Pick out all lines with the word "Task" from the records that follow.

* _Record set_
╭──

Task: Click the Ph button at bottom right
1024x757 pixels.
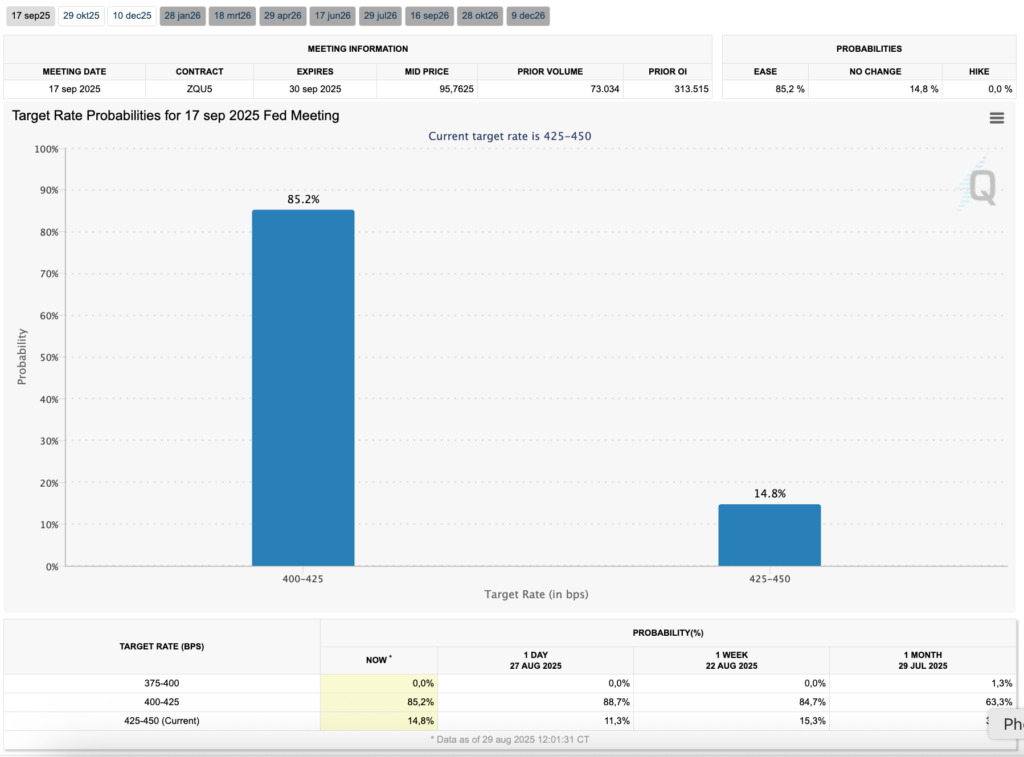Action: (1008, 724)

╰──
╭──

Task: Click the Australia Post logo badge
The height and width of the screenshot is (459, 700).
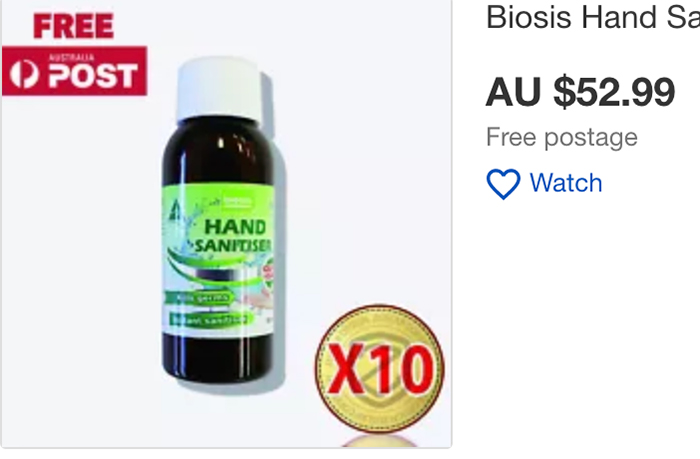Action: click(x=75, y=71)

╰──

* _Exercise answer_
Task: Click the Ph button at bottom right
Task: Click the Australia Post logo badge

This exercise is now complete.